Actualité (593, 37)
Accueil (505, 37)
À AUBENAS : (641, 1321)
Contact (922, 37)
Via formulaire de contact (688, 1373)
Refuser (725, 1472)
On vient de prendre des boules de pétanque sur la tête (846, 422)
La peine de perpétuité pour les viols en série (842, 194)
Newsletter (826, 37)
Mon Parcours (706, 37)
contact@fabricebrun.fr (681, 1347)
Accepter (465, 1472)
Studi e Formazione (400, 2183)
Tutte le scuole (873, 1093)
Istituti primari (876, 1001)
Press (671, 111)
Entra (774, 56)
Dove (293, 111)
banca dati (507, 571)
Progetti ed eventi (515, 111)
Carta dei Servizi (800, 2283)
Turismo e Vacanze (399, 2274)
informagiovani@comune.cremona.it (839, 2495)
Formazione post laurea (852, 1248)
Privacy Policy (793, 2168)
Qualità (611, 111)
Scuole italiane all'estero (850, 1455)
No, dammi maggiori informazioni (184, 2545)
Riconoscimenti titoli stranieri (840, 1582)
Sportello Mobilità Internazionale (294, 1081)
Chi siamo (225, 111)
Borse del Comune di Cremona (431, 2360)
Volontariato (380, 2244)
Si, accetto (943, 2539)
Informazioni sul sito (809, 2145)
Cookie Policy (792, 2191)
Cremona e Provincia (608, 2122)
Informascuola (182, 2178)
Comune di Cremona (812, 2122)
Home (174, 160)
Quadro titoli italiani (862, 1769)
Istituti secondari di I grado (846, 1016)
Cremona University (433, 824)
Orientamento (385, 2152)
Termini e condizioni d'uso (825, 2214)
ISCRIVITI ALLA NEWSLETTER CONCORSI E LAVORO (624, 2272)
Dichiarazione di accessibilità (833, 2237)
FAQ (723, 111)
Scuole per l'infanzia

# # #

What you should do:
Within the listing above, the range opens at the line with "Privacy Policy (793, 2168)" and closes at the line with "FAQ (723, 111)". Reproduce exactly the lines of that range, including both ends.

Solved exercise:
Privacy Policy (793, 2168)
Qualità (611, 111)
Scuole italiane all'estero (850, 1455)
No, dammi maggiori informazioni (184, 2545)
Riconoscimenti titoli stranieri (840, 1582)
Sportello Mobilità Internazionale (294, 1081)
Chi siamo (225, 111)
Borse del Comune di Cremona (431, 2360)
Volontariato (380, 2244)
Si, accetto (943, 2539)
Informazioni sul sito (809, 2145)
Cookie Policy (792, 2191)
Cremona e Provincia (608, 2122)
Informascuola (182, 2178)
Comune di Cremona (812, 2122)
Home (174, 160)
Quadro titoli italiani (862, 1769)
Istituti secondari di I grado (846, 1016)
Cremona University (433, 824)
Orientamento (385, 2152)
Termini e condizioni d'uso (825, 2214)
ISCRIVITI ALLA NEWSLETTER CONCORSI E LAVORO (624, 2272)
Dichiarazione di accessibilità (833, 2237)
FAQ (723, 111)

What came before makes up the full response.